Requirement A:
In the holography extract, what material can hologram H2 also be recorded in to produce a surface relief grating?
Requirement B:
Please rewrite the paragraph of the holography extract that begins "As shown in FIG. 5" more briefly, keeping its main facts.

Page extract:

The beams of light issuing from the first holographic medium 103
and the converging lens 112 meet at the surface of the second
holographic medium 102. The image 113 reconstructed by the first
hologram H1 is then recorded on the second holographic medium 102
as a second hologram H2. Afterwards, the exposed second holographic
medium 102 is processed in a conventional manner. The second
hologram H2 can then be used to make hologram copies according to
conventional methods. For adaptation to this application, the
hologram H2 can also be recorded in photo-resist, producing a
surface relief grating which can be subsequently mass-produced
using embossing or casting techniques well-known in the art. By
virtue of the arrangement of the system 100, the angle of
reconstruction a of the second hologram H2 can be made larger than
the conventional 45 degree angle of reconstruction shown in FIG.
2.
[0042] As shown in FIG. 5, by way of comparison to the conventional
arrangement shown in FIG. 2, the larger angle of reconstruction a
permits the reconstructing light source 204 to be positioned
relatively close to the surface of the second holographic medium
102 and at a complementary scant angle (i.e., less than 45 degrees)
with respect to the surface of the second holographic medium 102.
In practice such an arrangement facilitates decreasing the size of
a system for reconstructing the holographic image of H2.
[0043] FIG. 6 shows a photograph of an arrangement in accordance
with the schematic shown in FIG. 5 in which the hologram has the
object image of the on/off symbol shown in FIG. 4. As shown, the
angle of reconstruction is larger than 45 degrees.

Data provided:

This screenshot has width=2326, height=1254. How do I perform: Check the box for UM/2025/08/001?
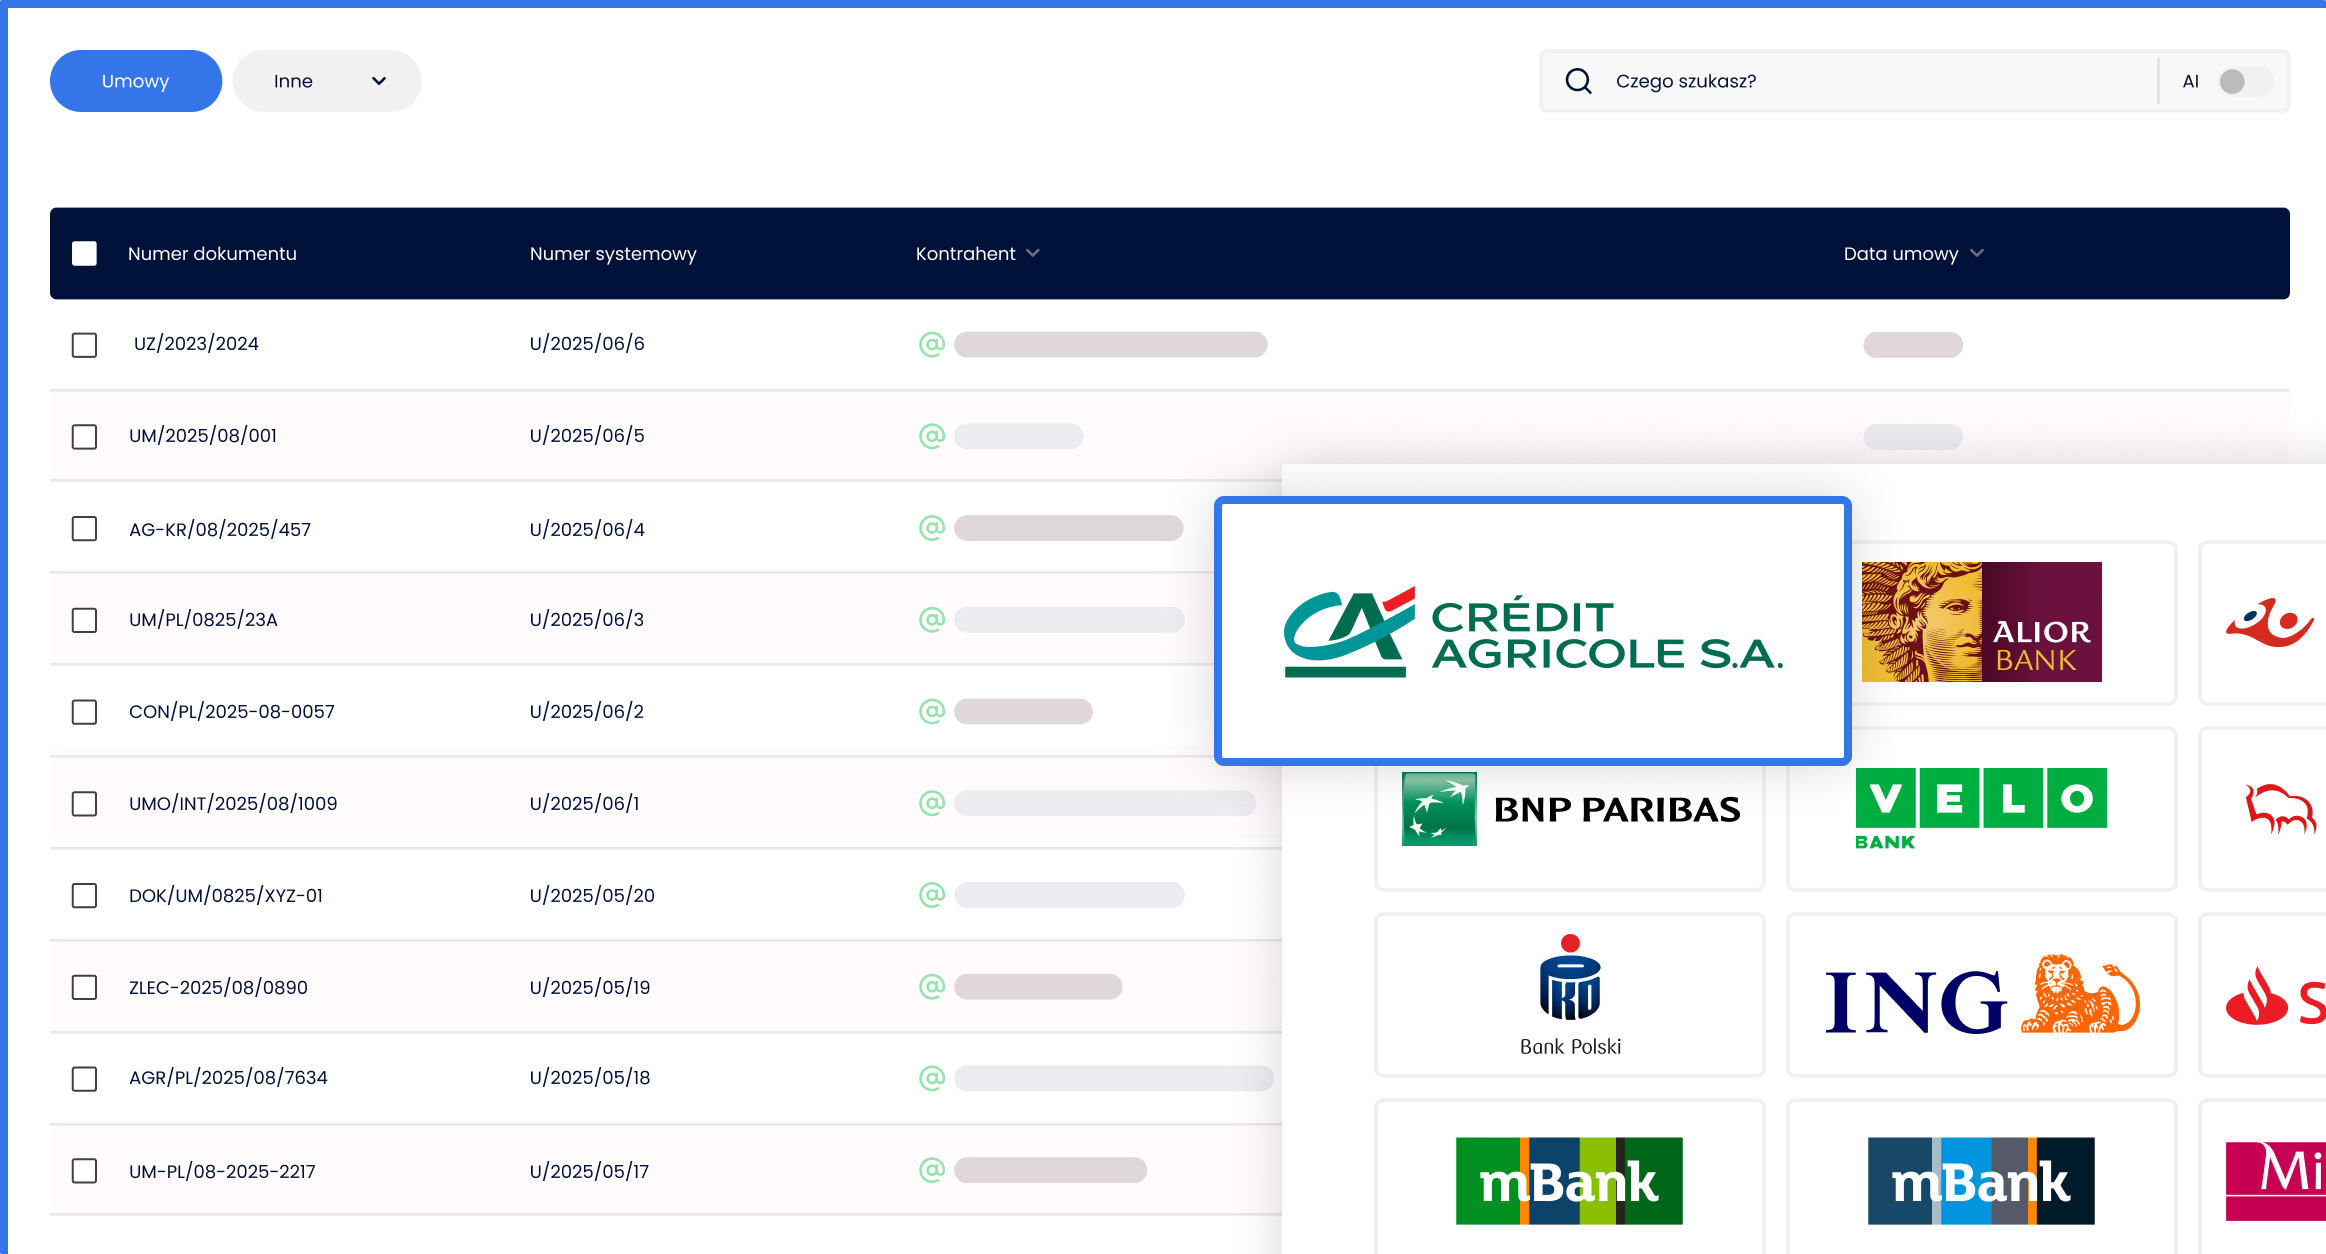click(x=84, y=437)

Expected output A:
Photo-resist.

Expected output B:
Compared with the conventional arrangement in FIG. 2, FIG. 5 shows that the larger angle of reconstruction lets the reconstructing light source 204 sit relatively close to the surface of the second holographic medium 102, at a scant angle of less than 45 degrees to that surface. In practice, this helps reduce the size of a system for reconstructing the holographic image of H2.